Donets a déclaré que deux facteurs étaient à l’origine de la baisse des taux : la dynamique actuelle de l’inflation et les anticipations d’inflation.

« Nous pourrions assister à un deuxième mois de déflation en juillet, alors qu’août-septembre sont traditionnellement des mois favorables à la dynamique des prix. Cela se reflète dans une révision importante des prévisions d’inflation de 2022 par le régulateur », a-t-elle écrit.

La banque centrale russe a déclaré que l’inflation était passée de 17,1% en mai à 15,9% en juin. Il s’attendait à ce que l’inflation annuelle tombe entre 12 et 15 % d’ici la fin de l’année. Fin avril, elle avait prédit une inflation annuelle comprise entre 18 et 23 % en 2022.

« Nous pensons toujours que la principale raison de la baisse de l’inflation est la correction des prix après le pic de mars », a déclaré la gouverneure de la banque centrale, Elvira Nabiullina, lors d’une conférence de presse après l’annonce de la décision sur les taux. « Maintenant, la situation a changé. Le rouble s’est considérablement renforcé.

Le rouble a glissé en dessous de 58 pour un dollar américain après que la banque centrale a annoncé la baisse des taux. Dans les quinze jours qui ont suivi l’invasion, la monnaie a perdu près de la moitié de sa valeur, atteignant 150 pour un dollar. Il n’a cessé d’augmenter depuis, aidé par des contrôles de capitaux stricts.

La banque centrale a déclaré qu’elle envisagerait de nouvelles baisses de taux plus tard dans l’année. Sa prochaine réunion est fixée au 16 septembre.

La décision était en partie motivée par le risque d’affaiblissement du rouble en cas de récession mondiale ou « un renforcement des restrictions commerciales et financières extérieures, qui aurait un effet pro-inflationniste », a écrit Popov dans une note.

Il a également été motivé par une évaluation actualisée de la santé de l’économie du pays. Bien que les perspectives de l’économie russe restent médiocres, les attentes de la banque centrale ont été révisées à la hausse.

Cette image contraste avec la morosité de l’économie mondiale, la Chine luttant pour se remettre des fermetures de Covid-19, les marchés financiers s’attendant de plus en plus à une récession américaine et les économies européennes touchées par les prix élevés du gaz.

« Les données reçues indiquent que le ralentissement économique sera plus prolongé dans le temps et peut-être moins profond », a déclaré Nabiullina, faisant référence au coup que la Russie a subi à la suite de l’invasion de l’Ukraine.

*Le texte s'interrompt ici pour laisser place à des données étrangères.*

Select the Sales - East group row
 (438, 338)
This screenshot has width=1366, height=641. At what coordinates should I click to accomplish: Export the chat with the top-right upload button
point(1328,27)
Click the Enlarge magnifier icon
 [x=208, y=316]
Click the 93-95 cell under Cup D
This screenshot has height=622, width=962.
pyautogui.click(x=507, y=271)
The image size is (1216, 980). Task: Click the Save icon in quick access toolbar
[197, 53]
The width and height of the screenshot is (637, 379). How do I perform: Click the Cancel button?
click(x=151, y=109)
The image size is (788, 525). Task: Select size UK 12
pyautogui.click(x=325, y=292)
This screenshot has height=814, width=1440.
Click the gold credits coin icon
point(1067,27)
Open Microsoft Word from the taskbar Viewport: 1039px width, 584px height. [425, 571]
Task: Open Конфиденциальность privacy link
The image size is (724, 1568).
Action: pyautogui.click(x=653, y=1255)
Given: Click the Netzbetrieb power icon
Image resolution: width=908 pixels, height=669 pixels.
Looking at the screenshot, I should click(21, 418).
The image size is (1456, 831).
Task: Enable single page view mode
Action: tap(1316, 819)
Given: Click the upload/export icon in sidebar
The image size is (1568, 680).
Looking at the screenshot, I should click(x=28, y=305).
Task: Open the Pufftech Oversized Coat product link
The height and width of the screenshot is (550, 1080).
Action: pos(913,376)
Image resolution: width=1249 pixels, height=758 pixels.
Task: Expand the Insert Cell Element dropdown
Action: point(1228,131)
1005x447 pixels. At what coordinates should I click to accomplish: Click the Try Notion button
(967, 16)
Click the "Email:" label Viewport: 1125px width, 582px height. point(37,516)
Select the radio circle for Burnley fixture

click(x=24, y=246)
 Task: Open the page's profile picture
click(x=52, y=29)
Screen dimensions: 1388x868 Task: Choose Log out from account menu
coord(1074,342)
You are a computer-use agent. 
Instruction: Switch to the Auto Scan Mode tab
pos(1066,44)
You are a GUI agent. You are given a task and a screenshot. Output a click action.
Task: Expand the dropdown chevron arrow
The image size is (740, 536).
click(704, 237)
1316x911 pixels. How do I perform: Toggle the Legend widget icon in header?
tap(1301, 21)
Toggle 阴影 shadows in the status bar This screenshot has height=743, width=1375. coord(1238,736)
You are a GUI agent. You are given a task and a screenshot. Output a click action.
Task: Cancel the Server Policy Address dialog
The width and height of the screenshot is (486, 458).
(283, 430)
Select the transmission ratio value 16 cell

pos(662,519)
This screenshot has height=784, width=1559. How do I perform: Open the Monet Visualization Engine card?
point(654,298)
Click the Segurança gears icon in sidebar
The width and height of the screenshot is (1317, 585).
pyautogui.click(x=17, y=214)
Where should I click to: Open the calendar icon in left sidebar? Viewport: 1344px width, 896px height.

La banque centrale russe a déclaré dans son communiqué annonçant la décision sur les taux que la baisse de l’activité commerciale avait été plus lente qu’elle ne l’avait prévu dans son communiqué de juin.

Les entreprises russes sont toujours confrontées à des défis alors que les sanctions et les embargos frappent les chaînes d’approvisionnement, a-t-il déclaré. Mais le climat des affaires «s’améliorait progressivement» à mesure que les entreprises trouvaient de nouveaux fournisseurs et marchés.

« La baisse du PIB devrait être plus faible, en grande partie en raison d’une réduction plus modérée des exportations. Cela est principalement dû à la redistribution des exportations de pétrole vers de nouveaux marchés », a déclaré Nabiullina.

En conséquence, la banque centrale a déclaré qu’elle modifiait ses prévisions pour le PIB de la Russie cette année et s’attend maintenant à une baisse comprise entre 4 et 6 %, en raison de facteurs liés à l’offre. En avril, la banque prévoyait une baisse du PIB comprise entre 8 et 10% pour 2022. Elle s’attend à un retour à la croissance d’ici 2024.

Cependant, les restrictions sur le retrait de devises étrangères – introduites immédiatement après l’invasion de l’Ukraine par la Russie – seront étendues lorsqu’elles seront réexaminées en septembre, a déclaré Nabiullina.